Al een week of twee inmiddels tour ik mee in de entourage van The Birds of Chicago, de band opererend vanuit Chicago, rond Jeremy Thomas Lindsay ofwel JT Nero en de Canadese Allison Russell. Met bassist Christopher Merrill, gitarist Joel Swartz en mijn lief Bart de Win op toetsen trekken ze door Nederland (plus een optreden in België), met als één van de hoogtepunten in de tour de Rhythm & Blues Night. Ik ben als direct betrokkene niet de aangewezen persoon om een onbevooroordeelde recensie te schrijven over dit optreden. Laat ik me beperken tot de vaststelling dat hun set in Groningen door het uitgebreid toegestroomde publiek zeer enthousiast ontvangen wordt, zelfs op dit middernachtelijk uur staat de binnenzaal vol. De festivalset is enigszins aangepast. Er is gekozen voor de wat meer uptempo nummers. Uitzondering vormt de als een traditional klinkende maar originele Birds-compositie Barley, een lied dat vrijwel acapella en gloedvol gezongen wordt door de flamboyante Alli Russell.
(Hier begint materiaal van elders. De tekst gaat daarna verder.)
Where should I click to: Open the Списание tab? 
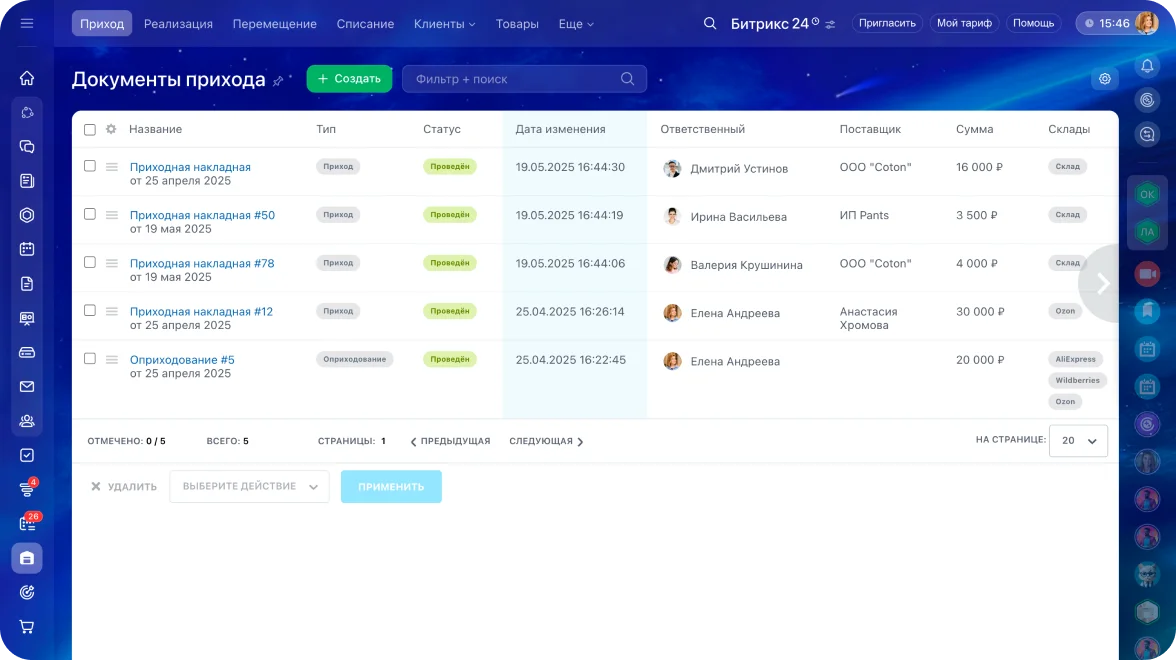click(x=365, y=23)

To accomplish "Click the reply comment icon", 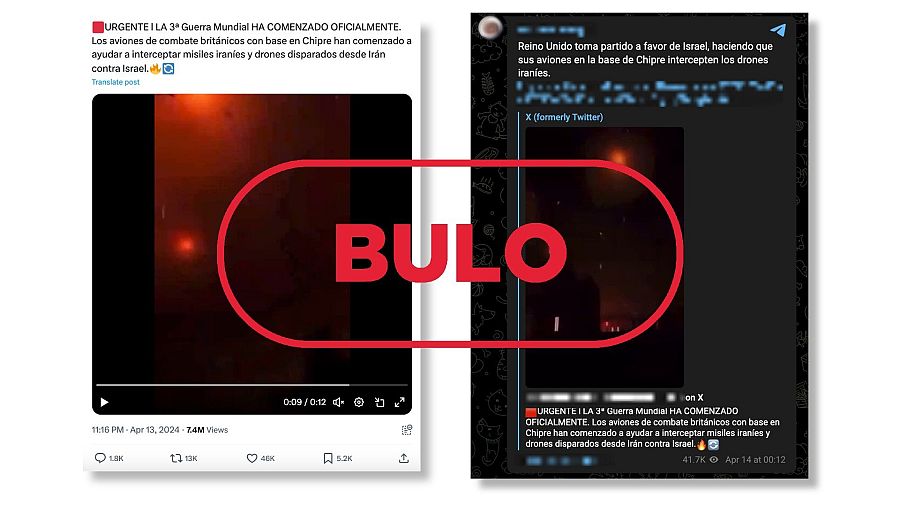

Het laatste concert dat ik bijwoon die avond, of inmiddels nacht, is dat van de Engelse band CC Smugglers. Swingende oldtime music met bijpassende outfits door grappige brutale jochies. Allemaal eigen liedjes. Ze zetten er flink de vaart in. Mooie meerstemmige refreinen en een honkytonk pianosound. Banjo, viool, contrabas, accordeon… het aantal instrumenten is groter dan het aantal bandleden. Een flexibele club muzikanten dus. Het zestal maakt er een flinke show van in de entreehal. De energieke roodharige frontman Richie Prynne beschikt over een uitstekend paar longen, vooral tijdens zijn aankondigingen lijkt hij wel te schreeuwen. Het publiek is op zijn hand. Het is dan echter ruim 2.00 uur geweest; tijd voor deze recensent om haar (hotel-)bed op te zoeken.